## 挑战任务 A
把选段中从“如果你使用spark/fli”到“何文件都可以同步到目标位置。”的文字原样打印出来。
## 挑战任务 B
逐字输出下方的全部数据行，图片不要放进回答里。

版本：Next

CosFile

Cos 文件接收器连接器

描述

将数据输出到cos文件系统.

:::提示

如果你使用spark/flink，为了使用这个连接器，你必须确保你的spark/flilk集群已经集成了hadoop。测试的hadoop版本是2.x

如果你使用SeaTunnel Engine，当你下载并安装SeaTunnel引擎时，它会自动集成hadoop jar。您可以在${SEATUNNEL_HOME}/lib下检查jar包以确认这一点.

要使用此连接器，您需要将hadoop cos-{hadoop.version}-{version}.jar和cos_api-bundle-{version}.jar位于${SEATUNNEL_HOME}/lib目录中，下载：Hoop cos发布. 它只支持hadoop 2.6.5+和8.0.2版本+.

:::

关键特性

多模态
使用二进制文件格式读取和写入任何格式的文件，例如视频、图片等。简而言之，任何文件都可以同步到目标位置。
精确一次

默认情况下，我们使用2PC commit来确保 精确一次

选项

名称	类型	必需	默认值	描述
path	string	是	-
tmp_path	string	否	/tmp/seatunnel	结果文件将首先写入tmp路径，然后使用“mv”将tmp目录提交到目标目录。需要一个COS目录.
bucket	string	是	-
secret_id	string	是	-
secret_key	string	是	-
region	string	是	-
custom_filename	boolean	否	false	是否需要自定义文件名
file_name_expression	string	否	"${transactionId}"	仅在custom_filename为true时使用
filename_time_format	string	否	"yyyy.MM.dd"	仅在custom_filename为true时使用
file_format_type	string	否	"csv"
filename_extension	string	否	-	使用自定义的文件扩展名覆盖默认的文件扩展名。例如：`.xml`, `.json`, `dat`, `.customtype`
field_delimiter	string	否	'\001'	仅在file_format为text时使用
row_delimiter	string	否	"\n"	仅在file_format为 `text`、`csv`、`json` 时使用
have_partition	boolean	否	false	是否需要处理分区.
partition_by	array	否	-	只有在have_partition为true时才使用
partition_dir_expression	string	否	"${k0}=${v0}/${k1}=${v1}/.../${kn}=${vn}/"	只有在have_partition为true时才使用
is_partition_field_write_in_file	boolean	否	false	只有在have_partition为true时才使用
sink_columns	array	否		当此参数为空时，所有字段都是接收列
is_enable_transaction	boolean	否	true
batch_size	int	否	1000000
compress_codec	string	否	none
common-options	object	否	-
max_rows_in_memory	int	否	-	仅在file_format为excel时使用.

## 数据集记录

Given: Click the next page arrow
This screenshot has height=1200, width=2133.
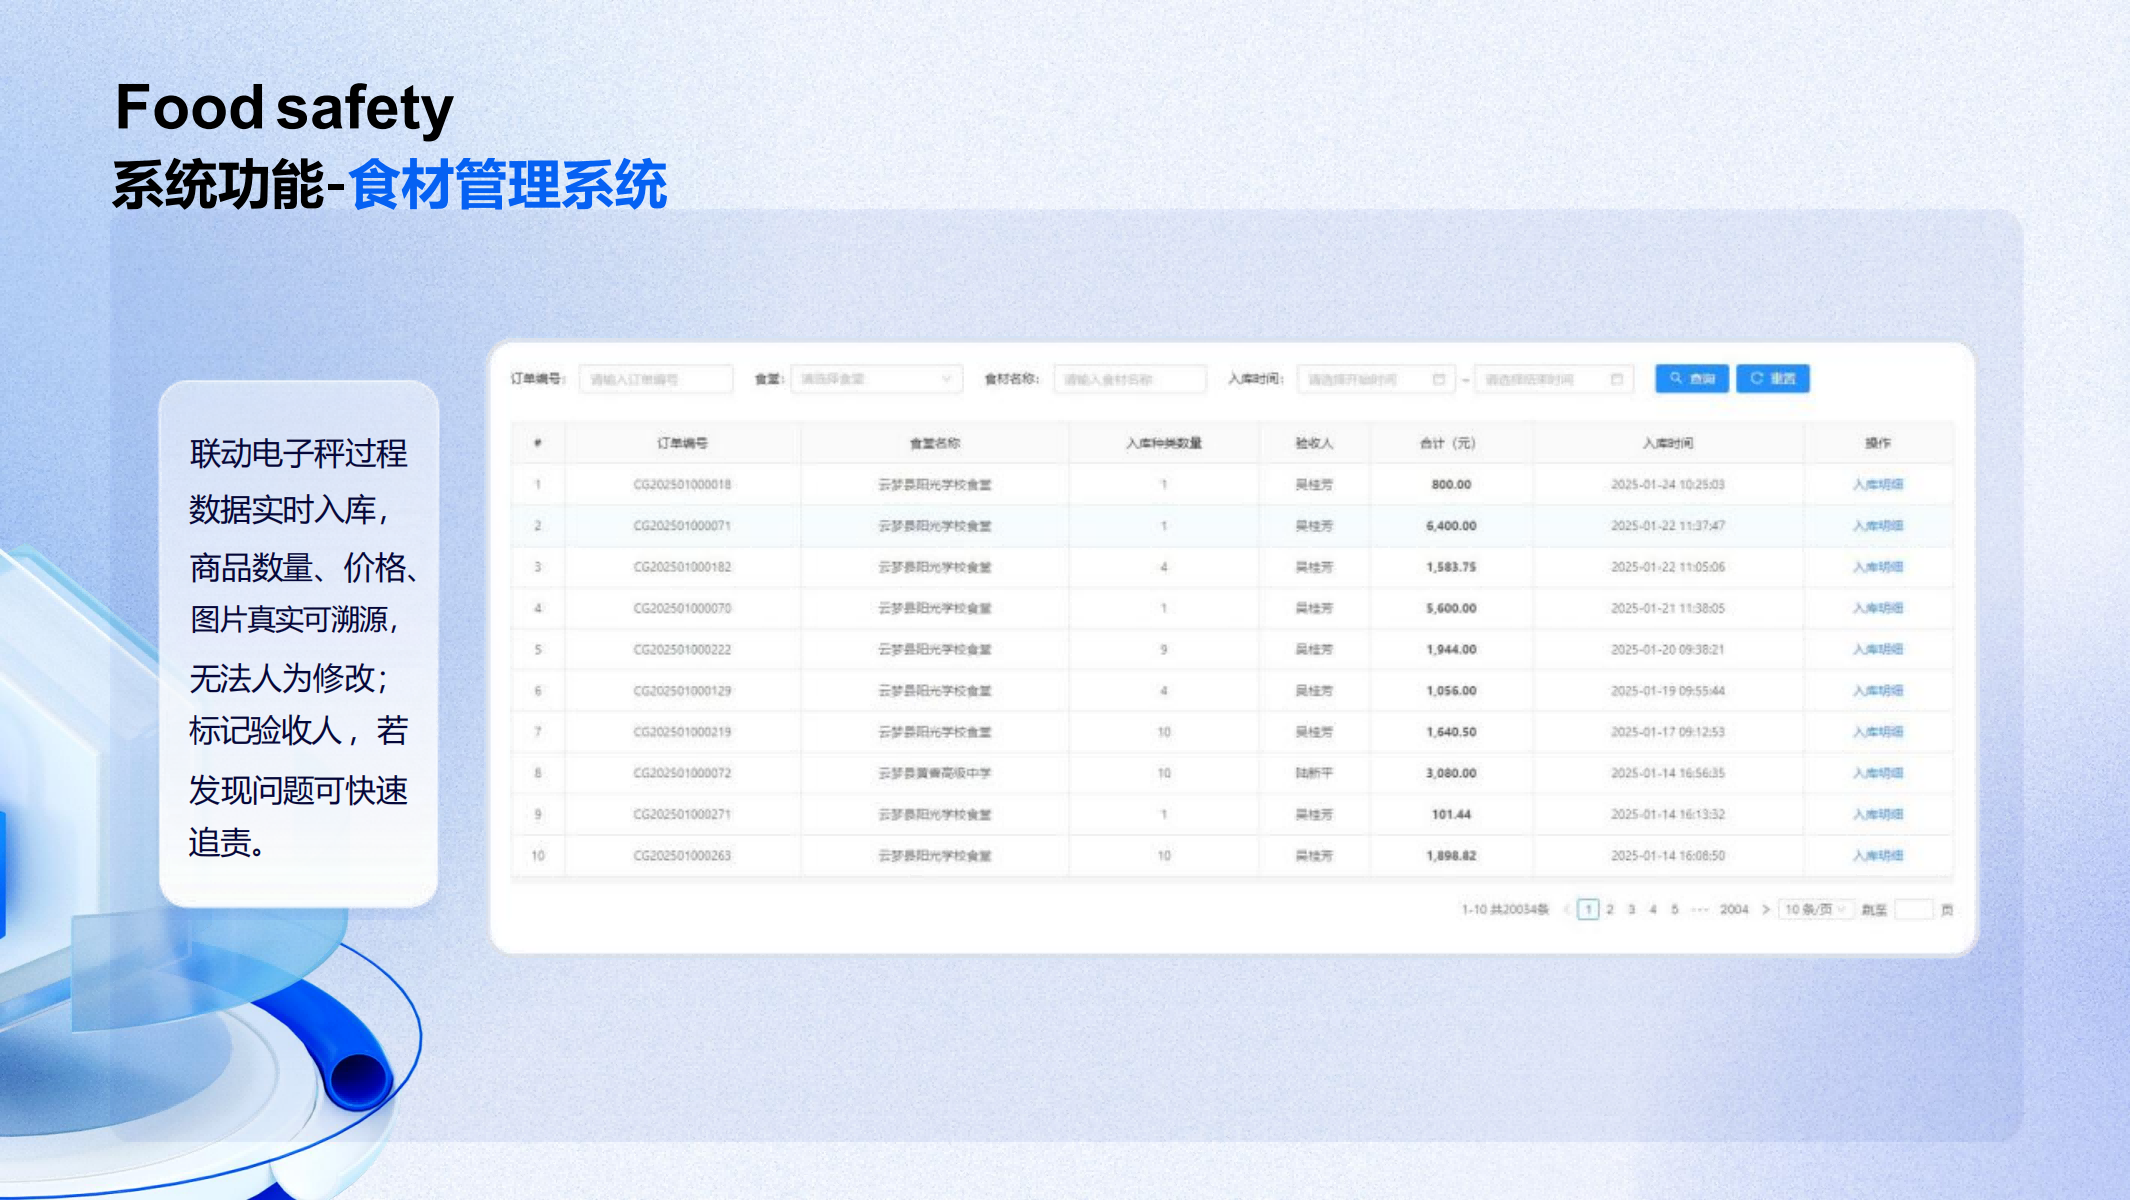Looking at the screenshot, I should tap(1765, 909).
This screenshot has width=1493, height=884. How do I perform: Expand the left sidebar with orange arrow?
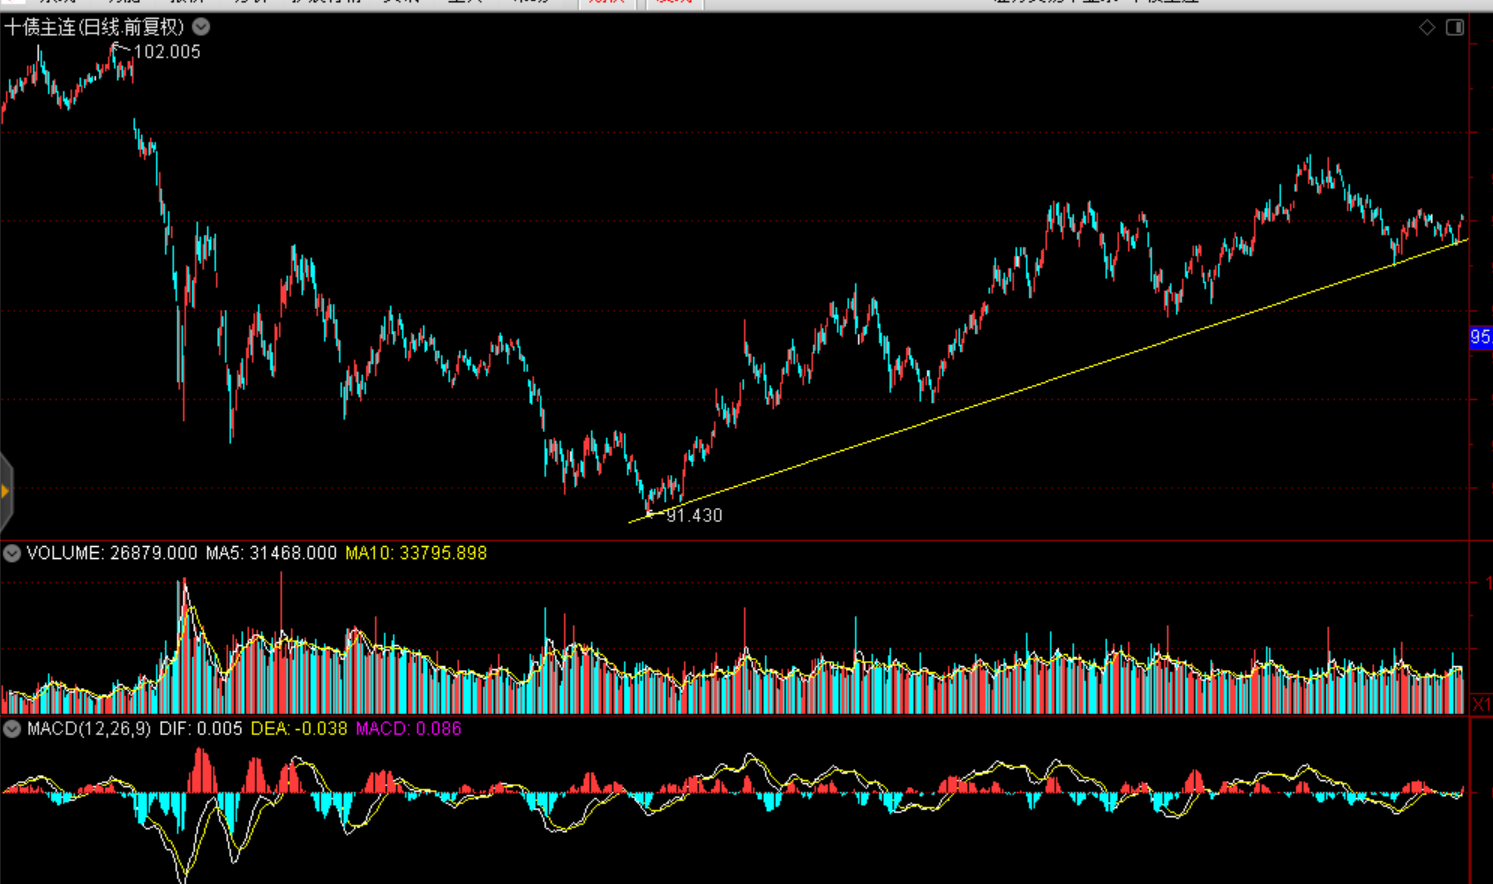[x=6, y=491]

## 正确答案 A
如果你使用spark/flink，为了使用这个连接器，你必须确保你的spark/flilk集群已经集成了hadoop。测试的hadoop版本是2.x

如果你使用SeaTunnel Engine，当你下载并安装SeaTunnel引擎时，它会自动集成hadoop jar。您可以在${SEATUNNEL_HOME}/lib下检查jar包以确认这一点.

要使用此连接器，您需要将hadoop cos-{hadoop.version}-{version}.jar和cos_api-bundle-{version}.jar位于${SEATUNNEL_HOME}/lib目录中，下载：Hoop cos发布. 它只支持hadoop 2.6.5+和8.0.2版本+.

:::

关键特性

多模态
使用二进制文件格式读取和写入任何格式的文件，例如视频、图片等。简而言之，任何文件都可以同步到目标位置。

## 正确答案 B
Given: Click the next page arrow
This screenshot has height=1200, width=2133.
Looking at the screenshot, I should tap(1765, 909).
This screenshot has width=1493, height=884. How do I perform: Expand the left sidebar with orange arrow?
[x=6, y=491]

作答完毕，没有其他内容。